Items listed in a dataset
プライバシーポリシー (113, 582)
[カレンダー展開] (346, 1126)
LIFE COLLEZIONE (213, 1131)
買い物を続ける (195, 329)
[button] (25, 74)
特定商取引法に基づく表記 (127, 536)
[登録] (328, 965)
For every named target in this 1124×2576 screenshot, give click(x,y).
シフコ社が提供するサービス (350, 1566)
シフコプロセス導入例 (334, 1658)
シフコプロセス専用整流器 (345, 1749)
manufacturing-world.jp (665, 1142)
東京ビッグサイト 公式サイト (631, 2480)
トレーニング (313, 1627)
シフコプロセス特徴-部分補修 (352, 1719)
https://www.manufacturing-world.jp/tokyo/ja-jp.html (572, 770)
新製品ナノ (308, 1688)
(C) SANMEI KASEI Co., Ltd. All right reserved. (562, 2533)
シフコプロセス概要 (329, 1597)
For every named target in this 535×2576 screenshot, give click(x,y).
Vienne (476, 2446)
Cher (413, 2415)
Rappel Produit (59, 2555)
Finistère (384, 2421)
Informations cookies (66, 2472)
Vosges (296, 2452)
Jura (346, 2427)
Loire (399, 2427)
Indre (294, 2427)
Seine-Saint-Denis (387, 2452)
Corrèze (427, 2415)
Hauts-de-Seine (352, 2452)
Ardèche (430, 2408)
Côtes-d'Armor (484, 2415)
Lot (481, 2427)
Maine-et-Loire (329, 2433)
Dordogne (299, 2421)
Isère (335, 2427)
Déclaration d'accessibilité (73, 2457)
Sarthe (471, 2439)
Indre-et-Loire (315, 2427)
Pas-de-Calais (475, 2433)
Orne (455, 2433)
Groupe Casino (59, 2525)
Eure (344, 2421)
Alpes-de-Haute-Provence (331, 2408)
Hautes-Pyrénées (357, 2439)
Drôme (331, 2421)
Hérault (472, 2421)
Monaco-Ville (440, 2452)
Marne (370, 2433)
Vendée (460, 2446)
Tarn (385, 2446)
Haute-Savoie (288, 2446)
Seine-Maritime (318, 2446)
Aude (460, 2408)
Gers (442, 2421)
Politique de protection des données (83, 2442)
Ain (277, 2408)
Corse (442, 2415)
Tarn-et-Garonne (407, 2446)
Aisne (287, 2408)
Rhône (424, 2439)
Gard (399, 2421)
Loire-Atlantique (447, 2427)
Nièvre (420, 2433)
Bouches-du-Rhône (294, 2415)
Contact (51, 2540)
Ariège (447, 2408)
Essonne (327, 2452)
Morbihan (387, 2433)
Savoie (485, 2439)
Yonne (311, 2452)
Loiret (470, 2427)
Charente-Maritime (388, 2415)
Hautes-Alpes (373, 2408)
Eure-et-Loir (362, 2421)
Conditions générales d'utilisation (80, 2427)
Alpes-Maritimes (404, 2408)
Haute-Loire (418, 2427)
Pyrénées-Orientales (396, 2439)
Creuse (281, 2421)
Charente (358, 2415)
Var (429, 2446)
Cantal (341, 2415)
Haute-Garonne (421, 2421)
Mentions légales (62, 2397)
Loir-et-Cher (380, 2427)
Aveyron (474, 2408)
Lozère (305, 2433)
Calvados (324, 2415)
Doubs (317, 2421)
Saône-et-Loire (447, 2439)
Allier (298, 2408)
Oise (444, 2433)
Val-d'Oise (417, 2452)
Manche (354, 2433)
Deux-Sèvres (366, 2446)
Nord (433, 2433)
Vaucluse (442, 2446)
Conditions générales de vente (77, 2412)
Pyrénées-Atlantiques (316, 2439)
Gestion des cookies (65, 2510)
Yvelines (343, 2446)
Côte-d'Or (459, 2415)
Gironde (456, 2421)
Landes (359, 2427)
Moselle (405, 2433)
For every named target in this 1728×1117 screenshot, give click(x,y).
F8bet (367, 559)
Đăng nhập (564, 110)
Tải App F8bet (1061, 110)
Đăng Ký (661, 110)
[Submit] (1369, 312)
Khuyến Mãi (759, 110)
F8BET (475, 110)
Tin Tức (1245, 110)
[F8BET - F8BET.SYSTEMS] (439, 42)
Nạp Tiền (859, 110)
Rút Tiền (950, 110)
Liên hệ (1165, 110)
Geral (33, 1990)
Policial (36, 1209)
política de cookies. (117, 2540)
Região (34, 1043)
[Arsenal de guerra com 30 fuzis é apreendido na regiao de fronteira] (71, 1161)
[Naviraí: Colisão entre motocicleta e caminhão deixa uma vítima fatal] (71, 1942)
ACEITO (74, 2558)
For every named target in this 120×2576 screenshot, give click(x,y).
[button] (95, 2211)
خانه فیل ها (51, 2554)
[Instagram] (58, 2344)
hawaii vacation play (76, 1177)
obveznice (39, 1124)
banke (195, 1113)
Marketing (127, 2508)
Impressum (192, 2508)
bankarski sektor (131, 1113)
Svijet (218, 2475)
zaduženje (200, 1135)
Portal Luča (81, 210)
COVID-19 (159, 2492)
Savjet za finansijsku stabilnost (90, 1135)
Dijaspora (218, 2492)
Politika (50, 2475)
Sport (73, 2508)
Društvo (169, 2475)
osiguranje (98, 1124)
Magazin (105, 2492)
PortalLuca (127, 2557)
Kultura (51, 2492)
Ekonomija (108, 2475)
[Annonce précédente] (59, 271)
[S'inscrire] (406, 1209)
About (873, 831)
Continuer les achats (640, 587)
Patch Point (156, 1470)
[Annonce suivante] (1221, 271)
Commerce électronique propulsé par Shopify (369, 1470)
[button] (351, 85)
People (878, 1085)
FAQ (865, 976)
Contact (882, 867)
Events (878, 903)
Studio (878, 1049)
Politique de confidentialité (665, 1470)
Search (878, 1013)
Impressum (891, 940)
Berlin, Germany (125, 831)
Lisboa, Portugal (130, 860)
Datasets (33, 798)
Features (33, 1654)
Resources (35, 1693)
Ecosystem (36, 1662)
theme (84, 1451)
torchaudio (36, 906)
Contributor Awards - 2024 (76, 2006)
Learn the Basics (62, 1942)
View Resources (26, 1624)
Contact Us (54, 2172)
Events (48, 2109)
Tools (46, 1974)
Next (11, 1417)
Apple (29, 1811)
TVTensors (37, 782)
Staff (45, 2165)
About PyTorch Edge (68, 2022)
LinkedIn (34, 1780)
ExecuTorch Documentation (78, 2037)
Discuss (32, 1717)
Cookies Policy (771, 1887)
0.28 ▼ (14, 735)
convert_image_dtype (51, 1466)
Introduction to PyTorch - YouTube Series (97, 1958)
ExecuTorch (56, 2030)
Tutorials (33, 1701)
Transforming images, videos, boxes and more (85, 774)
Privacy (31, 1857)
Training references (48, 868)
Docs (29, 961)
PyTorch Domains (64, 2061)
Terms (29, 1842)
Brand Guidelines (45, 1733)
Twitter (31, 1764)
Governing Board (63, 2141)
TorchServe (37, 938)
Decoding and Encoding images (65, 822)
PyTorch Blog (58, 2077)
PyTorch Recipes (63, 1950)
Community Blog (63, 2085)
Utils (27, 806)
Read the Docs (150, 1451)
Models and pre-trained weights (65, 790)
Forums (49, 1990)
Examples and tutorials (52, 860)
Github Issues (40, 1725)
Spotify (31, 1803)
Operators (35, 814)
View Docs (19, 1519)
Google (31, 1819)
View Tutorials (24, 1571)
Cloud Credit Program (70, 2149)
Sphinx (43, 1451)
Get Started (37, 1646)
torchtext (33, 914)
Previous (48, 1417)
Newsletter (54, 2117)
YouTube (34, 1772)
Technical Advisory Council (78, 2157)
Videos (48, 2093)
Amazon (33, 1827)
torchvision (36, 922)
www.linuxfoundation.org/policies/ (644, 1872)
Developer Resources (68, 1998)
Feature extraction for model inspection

WHAT THIS TASK INVOLVES> Look above for the line holding "Eure (344, 2421)". Print it and every line after it, exactly, through the line holding "[Arsenal de guerra".

REPLY TO THE TASK>
Eure (344, 2421)
Alpes-de-Haute-Provence (331, 2408)
Hautes-Pyrénées (357, 2439)
Drôme (331, 2421)
Hérault (472, 2421)
Monaco-Ville (440, 2452)
Marne (370, 2433)
Vendée (460, 2446)
Tarn (385, 2446)
Haute-Savoie (288, 2446)
Seine-Maritime (318, 2446)
Aude (460, 2408)
Gers (442, 2421)
Politique de protection des données (83, 2442)
Ain (277, 2408)
Corse (442, 2415)
Tarn-et-Garonne (407, 2446)
Aisne (287, 2408)
Rhône (424, 2439)
Gard (399, 2421)
Loire-Atlantique (447, 2427)
Nièvre (420, 2433)
Bouches-du-Rhône (294, 2415)
Contact (51, 2540)
Ariège (447, 2408)
Essonne (327, 2452)
Morbihan (387, 2433)
Savoie (485, 2439)
Yonne (311, 2452)
Loiret (470, 2427)
Charente-Maritime (388, 2415)
Hautes-Alpes (373, 2408)
Eure-et-Loir (362, 2421)
Conditions générales d'utilisation (80, 2427)
Alpes-Maritimes (404, 2408)
Haute-Loire (418, 2427)
Pyrénées-Orientales (396, 2439)
Creuse (281, 2421)
Charente (358, 2415)
Var (429, 2446)
Cantal (341, 2415)
Haute-Garonne (421, 2421)
Mentions légales (62, 2397)
Loir-et-Cher (380, 2427)
Aveyron (474, 2408)
Lozère (305, 2433)
Calvados (324, 2415)
Doubs (317, 2421)
Saône-et-Loire (447, 2439)
Allier (298, 2408)
Oise (444, 2433)
Val-d'Oise (417, 2452)
Manche (354, 2433)
Deux-Sèvres (366, 2446)
Nord (433, 2433)
Vaucluse (442, 2446)
Conditions générales de vente (77, 2412)
Pyrénées-Atlantiques (316, 2439)
Gestion des cookies (65, 2510)
Yvelines (343, 2446)
Côte-d'Or (459, 2415)
Gironde (456, 2421)
Landes (359, 2427)
Moselle (405, 2433)
For every named target in this 1728×1117 screenshot, give click(x,y).
F8bet (367, 559)
Đăng nhập (564, 110)
Tải App F8bet (1061, 110)
Đăng Ký (661, 110)
[Submit] (1369, 312)
Khuyến Mãi (759, 110)
F8BET (475, 110)
Tin Tức (1245, 110)
[F8BET - F8BET.SYSTEMS] (439, 42)
Nạp Tiền (859, 110)
Rút Tiền (950, 110)
Liên hệ (1165, 110)
Geral (33, 1990)
Policial (36, 1209)
política de cookies. (117, 2540)
Região (34, 1043)
[Arsenal de guerra com 30 fuzis é apreendido na regiao de fronteira] (71, 1161)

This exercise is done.